Kokoro, by Natsume Soseki, is the Japanese equivalent of books like Huckleberry Finn, A Tale of Two Cities, and Giants in the Earth, books you’re expected to read in school because they are classics. From the Western perspective, this is grimly funny in light of the general theme of the novel; for anyone who is familiar with the Japanese classics of pen and film, it’s not giving too much away to say the protagonist is very nearly the only character in the novel who doesn’t die. Shades of Ran.
But that is part of what makes it fascinating, because Kokoro is not depressing despite being almost entirely without hope. This may have been because Soseki was writing at the end of the Meiji era, a period as disruptive to a people as has ever been known to any group of human beings outside of lost tribes discovered in Papua New Guinea or the Amazon. It is deeply self-reflective, almost to the point of narcissism, and it is interesting to see how modern it feels in some ways despite being very much a product of its time and place. It certainly merits its status as a minor parochial classic.
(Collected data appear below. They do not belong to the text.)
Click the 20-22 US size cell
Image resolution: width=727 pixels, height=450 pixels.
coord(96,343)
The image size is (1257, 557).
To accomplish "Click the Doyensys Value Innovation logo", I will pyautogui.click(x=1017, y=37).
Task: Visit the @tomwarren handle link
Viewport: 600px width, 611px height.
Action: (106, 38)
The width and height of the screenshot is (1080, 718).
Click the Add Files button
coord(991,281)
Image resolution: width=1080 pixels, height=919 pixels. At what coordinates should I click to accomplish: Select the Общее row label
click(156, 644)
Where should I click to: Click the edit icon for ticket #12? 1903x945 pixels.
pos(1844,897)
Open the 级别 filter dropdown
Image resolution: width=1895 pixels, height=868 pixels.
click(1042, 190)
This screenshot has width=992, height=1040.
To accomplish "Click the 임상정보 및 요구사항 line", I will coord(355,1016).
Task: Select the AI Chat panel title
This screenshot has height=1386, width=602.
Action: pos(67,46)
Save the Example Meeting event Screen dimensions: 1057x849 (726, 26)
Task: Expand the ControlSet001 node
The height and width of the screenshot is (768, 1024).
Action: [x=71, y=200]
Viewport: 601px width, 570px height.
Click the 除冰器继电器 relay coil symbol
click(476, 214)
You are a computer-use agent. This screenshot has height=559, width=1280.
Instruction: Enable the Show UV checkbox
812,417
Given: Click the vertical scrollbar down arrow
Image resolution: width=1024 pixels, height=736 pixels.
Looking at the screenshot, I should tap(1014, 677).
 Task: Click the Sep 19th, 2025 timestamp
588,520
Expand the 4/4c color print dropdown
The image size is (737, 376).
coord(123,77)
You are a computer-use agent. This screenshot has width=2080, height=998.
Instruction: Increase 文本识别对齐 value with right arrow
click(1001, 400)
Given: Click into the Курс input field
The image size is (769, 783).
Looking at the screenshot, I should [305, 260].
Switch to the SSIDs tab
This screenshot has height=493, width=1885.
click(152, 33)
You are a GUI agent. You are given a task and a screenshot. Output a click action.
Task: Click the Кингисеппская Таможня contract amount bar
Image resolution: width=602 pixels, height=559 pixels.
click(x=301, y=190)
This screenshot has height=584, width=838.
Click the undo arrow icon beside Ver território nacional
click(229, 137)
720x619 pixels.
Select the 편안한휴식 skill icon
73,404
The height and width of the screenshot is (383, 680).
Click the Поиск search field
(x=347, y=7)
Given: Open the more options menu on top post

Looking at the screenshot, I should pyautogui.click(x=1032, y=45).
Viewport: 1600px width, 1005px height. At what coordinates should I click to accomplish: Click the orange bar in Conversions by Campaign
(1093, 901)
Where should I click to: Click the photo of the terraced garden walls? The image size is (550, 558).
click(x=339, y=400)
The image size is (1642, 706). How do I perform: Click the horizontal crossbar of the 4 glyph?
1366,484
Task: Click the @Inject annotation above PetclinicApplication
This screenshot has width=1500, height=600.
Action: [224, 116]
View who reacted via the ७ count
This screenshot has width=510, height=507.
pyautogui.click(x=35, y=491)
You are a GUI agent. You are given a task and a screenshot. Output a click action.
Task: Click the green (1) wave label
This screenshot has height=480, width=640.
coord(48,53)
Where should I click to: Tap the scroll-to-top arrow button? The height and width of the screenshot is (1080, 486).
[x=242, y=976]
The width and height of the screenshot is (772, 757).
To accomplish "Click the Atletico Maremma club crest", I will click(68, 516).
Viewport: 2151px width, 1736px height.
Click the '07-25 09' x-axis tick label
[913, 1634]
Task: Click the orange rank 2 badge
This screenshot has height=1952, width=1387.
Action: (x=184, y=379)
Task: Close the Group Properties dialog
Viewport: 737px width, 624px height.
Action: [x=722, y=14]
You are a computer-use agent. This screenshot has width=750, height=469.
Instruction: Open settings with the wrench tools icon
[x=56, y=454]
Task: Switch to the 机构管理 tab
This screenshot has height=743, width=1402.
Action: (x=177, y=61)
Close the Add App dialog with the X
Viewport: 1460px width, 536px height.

In any event, the book suggests an answer to one question I’ve had about Japanese literature since I was first reading it at university, which is why it is so remarkably lethal. I mean, the average Japanese literary novel contains more deaths than the average Western horror novel, and suicide is a more commonly utilized ending device than marriage. Given Soseki’s influence and respected position in Japanese literature, this phenomenon is considerably easier to understand, as is the passive fatalism that pervades the work of modern Japanese writers like Haruki Murakami.